Brent Peters

Personal information
- Date of birth: 19 November 1957
- Place of birth: England

Managerial career
- Years: Team
- 1990–1991: Glossop North End
- 1993–1994: Rossendale United
- 1996–1997: Accrington Stanley (director of football)
- 1997–1997: Doncaster Rovers (assistant manager)
- 1997–Present: Bacup Borough

= Brent Peters =

English football manager

Brent Peters is an English football manager who manages Bacup Borough.

==Early life==

Peters was a football ball boy as a child. He is the son of former Rossendale United director Kenneth Peters.

==Career==

In 1997, Peters became the manager for Bacup Borough.
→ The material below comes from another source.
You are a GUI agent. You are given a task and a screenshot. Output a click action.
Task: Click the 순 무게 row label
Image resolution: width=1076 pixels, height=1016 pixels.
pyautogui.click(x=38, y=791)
In 1990, Peters was appointed manager of Glossop North End.

In 1991, Peters worked at Bury FC as a youth coach and as a chief scout.
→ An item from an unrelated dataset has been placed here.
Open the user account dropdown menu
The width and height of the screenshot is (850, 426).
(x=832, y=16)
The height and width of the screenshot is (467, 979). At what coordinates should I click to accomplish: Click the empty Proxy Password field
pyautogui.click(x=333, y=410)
In 1993, Peters was appointed manager of his hometown club Rossendale United.

In September 1994, Peters returned to Bury FC as a youth coach.

In February 1996, Peters was appointed Director of football at Accrington Stanley.
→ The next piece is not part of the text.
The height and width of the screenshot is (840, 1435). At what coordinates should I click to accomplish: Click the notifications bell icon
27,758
In November 1996, Peters left the club after becoming frustrated and wanting a return to football management.

In February 1997, Peters was appointed Assistant Manager at Doncaster Rovers working under Kerry Dixon.

In 1997, Peters was appointed manager of English side Bacup Borough. He became the longest-serving football manager worldwide. He has also worked as the club's driver, repairman, and groundsman. He helped the club win the league. He has been nicknamed "Mister Non-League".

==Personal life==

Peters has been married. He has a daughter. He has been honored by the Borough of Rossendale council.